Dieses Gericht hat festgestellt, dass durch den Gesetzgeber bislang ein breiter Gestaltungsspielraum bezüglich der geltenden Regelung nicht ausgeübt worden sei. Mit Blick auf das Verbot der Sonn- und Feiertagsöffnung sei festzustellen, dass dies gerechtfertigt sei, weil der Sonntag und die staatlich anerkannten Feiertage als Tage der Arbeitsruhe und der seelischen Erhebung durch Art. 140 des Grundgesetzes verfassungsrechtlich geschützt seien. Die Institution des Sonn- und Feiertages selbst sei unmittelbar durch die Verfassung garantiert. Art und Ausmaß des Schutzes bedürften aber einer gesetzlichen Ausgestaltung. Ein Kernbestand an Sonn- und Feiertagsruhe sei unantastbar. Im Übrigen bestünde eine Gestaltungsfreiheit des Gesetzgebers.
Das ist mit Blick auf unsere bereits seit Jahrzehnten entwickelten Sonderregelungen - der Bäderreglung, der Grenzregelung sowie anderer Regelungen - nicht unerheblich. Wir sind hier sehr weit gekommen. Ich hoffe, dass diese sehr weit entwickelten Regelungen, die Schleswig-Holstein im Unterschied zu anderen Ländern bereits hat, im Einklang mit diesem Urteil des Bundesverfassungsgerichts stehen. Wir müssen hier sehr sensibel sein und möglicherweise auch einige Wünsche zurückschrauben, damit wir uns nicht selbst ein Bein stellen. Mit Blick auf SchleswigHolstein hat es eine ganz besondere Bedeutung, wie wir die Art und Weise an den Wochenenden regeln.
Unter Berücksichtigung dieser Aussagen zur Sonn- und Feiertagsöffnung dürfen die Länder landesrechtliche Neuregelungen dazu vornehmen, wenn eine entsprechende bundesgesetzliche Ermächtigung
auf der Grundlage des Art. 125 a des Grundgesetzes geschaffen worden ist; Sie haben es bereits gesagt.
Spannend ist, dass aus dieser Rechtslage auch der Umkehrschluss folgt, dass es den Ländern bei Fortbestand der bundesrechtlichen Regelung verwehrt ist, einzelne Vorschriften zu erlassen. Das heißt, wir alle haben ein lebendiges Interesse daran, dass die landesrechtlichen Regelungsmöglichkeiten so schnell wie möglich geschaffen werden.

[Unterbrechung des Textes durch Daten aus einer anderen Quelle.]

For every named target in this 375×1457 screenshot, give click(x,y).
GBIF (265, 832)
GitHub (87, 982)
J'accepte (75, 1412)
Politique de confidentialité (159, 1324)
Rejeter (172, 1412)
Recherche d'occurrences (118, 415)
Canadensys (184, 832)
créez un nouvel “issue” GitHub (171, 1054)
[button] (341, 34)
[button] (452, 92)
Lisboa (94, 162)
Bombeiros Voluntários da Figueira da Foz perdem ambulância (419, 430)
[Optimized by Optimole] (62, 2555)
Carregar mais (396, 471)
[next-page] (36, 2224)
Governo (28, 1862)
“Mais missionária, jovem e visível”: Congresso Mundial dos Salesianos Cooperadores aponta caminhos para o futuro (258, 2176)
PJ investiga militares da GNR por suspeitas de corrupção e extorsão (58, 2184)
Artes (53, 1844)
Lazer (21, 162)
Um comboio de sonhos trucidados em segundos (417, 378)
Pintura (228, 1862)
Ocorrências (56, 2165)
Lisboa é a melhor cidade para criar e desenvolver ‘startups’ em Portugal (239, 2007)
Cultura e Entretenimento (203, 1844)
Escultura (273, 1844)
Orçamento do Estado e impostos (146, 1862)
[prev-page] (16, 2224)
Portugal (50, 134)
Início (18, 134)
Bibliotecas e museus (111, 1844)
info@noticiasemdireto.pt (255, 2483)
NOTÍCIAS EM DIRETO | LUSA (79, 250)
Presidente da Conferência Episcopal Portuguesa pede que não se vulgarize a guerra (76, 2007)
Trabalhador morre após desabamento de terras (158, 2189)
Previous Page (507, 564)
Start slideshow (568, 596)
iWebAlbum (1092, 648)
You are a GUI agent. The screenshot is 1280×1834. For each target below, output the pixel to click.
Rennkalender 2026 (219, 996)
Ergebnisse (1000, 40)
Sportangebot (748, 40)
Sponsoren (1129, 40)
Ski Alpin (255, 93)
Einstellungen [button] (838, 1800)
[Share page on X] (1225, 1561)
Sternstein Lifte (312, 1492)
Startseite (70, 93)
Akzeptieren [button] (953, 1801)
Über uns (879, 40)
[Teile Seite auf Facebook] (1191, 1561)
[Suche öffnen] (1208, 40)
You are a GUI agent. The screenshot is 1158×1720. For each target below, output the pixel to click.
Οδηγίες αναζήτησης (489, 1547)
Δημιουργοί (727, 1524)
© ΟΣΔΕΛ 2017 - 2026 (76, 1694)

Welche konkreten nächsten Schritte hat das Urteil des Bundesverfassungsgerichts zur Folge? Auch das ist für uns nicht unerheblich; denn nach Auffassung des Bundesverfassungsgerichts in seinem Urteil hat der Bundesgesetzgeber nun zu prüfen, ob eine bundeseinheitliche Regelung durch das Ladenschlussgesetz weiterhin sachgerecht ist. Es macht außerdem deutlich, dass es dabei um die Frage geht, ob es eine völlig Freigabe oder eine partielle Regelung gibt. Art und Umfang der Freigabe seien noch Gegenstand einer Abklärung auf Bundesebene. Vor diesem Hintergrund hat der Bundesarbeitsminister dieses Thema zum Gegenstand der Föderalismusdiskussion gemacht. Das ist richtig, weil die Verteilung der Regelungen zwischen Bund und Ländern sinnvollerweise auch in der Föderalismuskommission im Kontext der Gesamtdebatte abgeklärt wird.
Dadurch ergeben sich - nach den uns bekannten bundesgesetzlichen Verfahren - Gestaltungsspielräume für Schleswig-Holstein, die wir natürlich alle im Interesse unseres Landes, der Bürgerinnen und Bürger und der wirtschaftlichen Entwicklung dieses Landes nutzen wollen. Es ist nach breiter Diskussion mit allen Interessengruppen deutlich geworden, dass hier verschiedene Aspekte abzuwägen sind. Wie in der Vergangenheit wird die schleswig-holsteinische Landesregierung dies auch in Zukunft tun.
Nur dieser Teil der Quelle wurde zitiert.